The empress Eudocia, wife of Theodosius the Younger (who chose her for his consort
on account of her learning in philosophy), wrote the history of SS. Cyprian and Justina
in a beautiful Greek poem, consisting of three books, commended by Photius, who has
given an abstract of this work; but the poem itself is lost, with many other elegant
poetical compositions of that princess. The authentic Acts of these martyrs are
likewise lost. But we have still extant the confession of St. Cyprian, written by himself
the same that was made use of by St. Gregory Nazianzen and Eudocia; also two other
genuine pieces, the one entitled, The Conversion of Justina and Cyprian, the other, An
Account of their Martyrdom. Also Prudentius, hymn. 13, p. 215, St. Gregory Naz. Or. 18
(though they by mistake, confound this St. Cyprian with the first bishop of  Carthage)
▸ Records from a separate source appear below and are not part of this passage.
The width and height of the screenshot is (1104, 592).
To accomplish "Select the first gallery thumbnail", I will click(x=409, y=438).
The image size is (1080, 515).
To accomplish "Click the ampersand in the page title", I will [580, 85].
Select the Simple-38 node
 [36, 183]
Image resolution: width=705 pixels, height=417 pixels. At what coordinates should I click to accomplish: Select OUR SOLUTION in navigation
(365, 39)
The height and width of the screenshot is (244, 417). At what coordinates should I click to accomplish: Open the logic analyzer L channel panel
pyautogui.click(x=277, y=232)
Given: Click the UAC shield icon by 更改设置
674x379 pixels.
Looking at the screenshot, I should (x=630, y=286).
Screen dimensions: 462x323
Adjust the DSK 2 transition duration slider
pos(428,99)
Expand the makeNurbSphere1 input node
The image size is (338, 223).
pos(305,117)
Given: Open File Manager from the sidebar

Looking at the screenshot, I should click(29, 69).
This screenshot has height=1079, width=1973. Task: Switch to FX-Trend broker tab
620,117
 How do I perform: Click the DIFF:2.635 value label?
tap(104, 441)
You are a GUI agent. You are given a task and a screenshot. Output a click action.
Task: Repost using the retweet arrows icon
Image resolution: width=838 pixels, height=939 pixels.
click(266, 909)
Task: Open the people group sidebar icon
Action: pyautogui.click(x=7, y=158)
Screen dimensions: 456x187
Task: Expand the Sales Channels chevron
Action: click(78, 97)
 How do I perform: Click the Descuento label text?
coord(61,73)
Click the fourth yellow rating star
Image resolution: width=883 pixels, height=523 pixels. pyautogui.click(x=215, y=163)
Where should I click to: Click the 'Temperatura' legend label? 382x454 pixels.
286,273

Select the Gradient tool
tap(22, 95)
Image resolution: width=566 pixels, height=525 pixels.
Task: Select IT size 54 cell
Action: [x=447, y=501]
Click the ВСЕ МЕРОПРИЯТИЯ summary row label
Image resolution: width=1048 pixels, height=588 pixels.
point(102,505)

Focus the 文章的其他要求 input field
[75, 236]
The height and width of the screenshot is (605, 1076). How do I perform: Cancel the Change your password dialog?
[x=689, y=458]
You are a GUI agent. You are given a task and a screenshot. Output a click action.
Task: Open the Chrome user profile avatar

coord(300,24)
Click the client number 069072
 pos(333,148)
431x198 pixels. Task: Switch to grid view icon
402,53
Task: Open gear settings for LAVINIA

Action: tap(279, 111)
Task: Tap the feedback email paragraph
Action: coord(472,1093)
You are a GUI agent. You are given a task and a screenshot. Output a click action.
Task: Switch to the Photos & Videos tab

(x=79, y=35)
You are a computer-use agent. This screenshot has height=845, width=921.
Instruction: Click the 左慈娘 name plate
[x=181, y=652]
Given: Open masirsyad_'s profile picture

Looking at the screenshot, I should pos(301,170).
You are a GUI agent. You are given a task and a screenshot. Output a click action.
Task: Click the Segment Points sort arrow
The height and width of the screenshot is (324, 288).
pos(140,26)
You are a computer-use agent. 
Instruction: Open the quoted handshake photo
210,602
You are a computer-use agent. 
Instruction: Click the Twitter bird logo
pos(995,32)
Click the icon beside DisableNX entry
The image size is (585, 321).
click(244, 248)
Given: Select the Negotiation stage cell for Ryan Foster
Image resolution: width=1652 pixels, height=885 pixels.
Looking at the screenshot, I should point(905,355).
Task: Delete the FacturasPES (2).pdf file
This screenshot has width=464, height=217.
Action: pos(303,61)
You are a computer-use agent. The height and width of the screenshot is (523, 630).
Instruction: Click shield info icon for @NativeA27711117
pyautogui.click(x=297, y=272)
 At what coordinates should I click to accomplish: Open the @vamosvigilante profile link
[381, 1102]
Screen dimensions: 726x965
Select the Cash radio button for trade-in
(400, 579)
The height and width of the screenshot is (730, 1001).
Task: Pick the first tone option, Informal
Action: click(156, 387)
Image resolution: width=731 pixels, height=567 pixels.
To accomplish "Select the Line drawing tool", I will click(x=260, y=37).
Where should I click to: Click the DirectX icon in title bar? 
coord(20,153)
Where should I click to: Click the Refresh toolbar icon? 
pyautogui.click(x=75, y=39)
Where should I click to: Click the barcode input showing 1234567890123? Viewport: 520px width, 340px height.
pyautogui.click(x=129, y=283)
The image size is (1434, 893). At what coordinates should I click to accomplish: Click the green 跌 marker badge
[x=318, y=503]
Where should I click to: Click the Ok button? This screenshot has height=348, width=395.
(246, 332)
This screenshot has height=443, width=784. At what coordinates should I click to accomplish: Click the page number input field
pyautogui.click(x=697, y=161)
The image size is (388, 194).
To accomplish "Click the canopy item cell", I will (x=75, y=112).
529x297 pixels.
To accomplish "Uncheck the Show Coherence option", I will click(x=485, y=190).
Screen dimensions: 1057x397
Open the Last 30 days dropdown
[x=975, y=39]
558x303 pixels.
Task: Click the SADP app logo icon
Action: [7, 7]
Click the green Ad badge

and Photius, Bibl. Cod. 184, give us the history of these martyrs. On their Latin Acts  
see Card. Baronius, &c. On the Greek of two sorts, Lambecius, Bibl. Impel Vindeb t. 8,
p. 247,  257,262 Montfauc. Bibl Coislin p. 210, see Tillemont, t. 5; Ceillier, t 4' p. 89;
Orsi. t. 4, p. 80; Jos. Assemani, in Cal Univ. t. 5, p. 269, ad 2 Oct.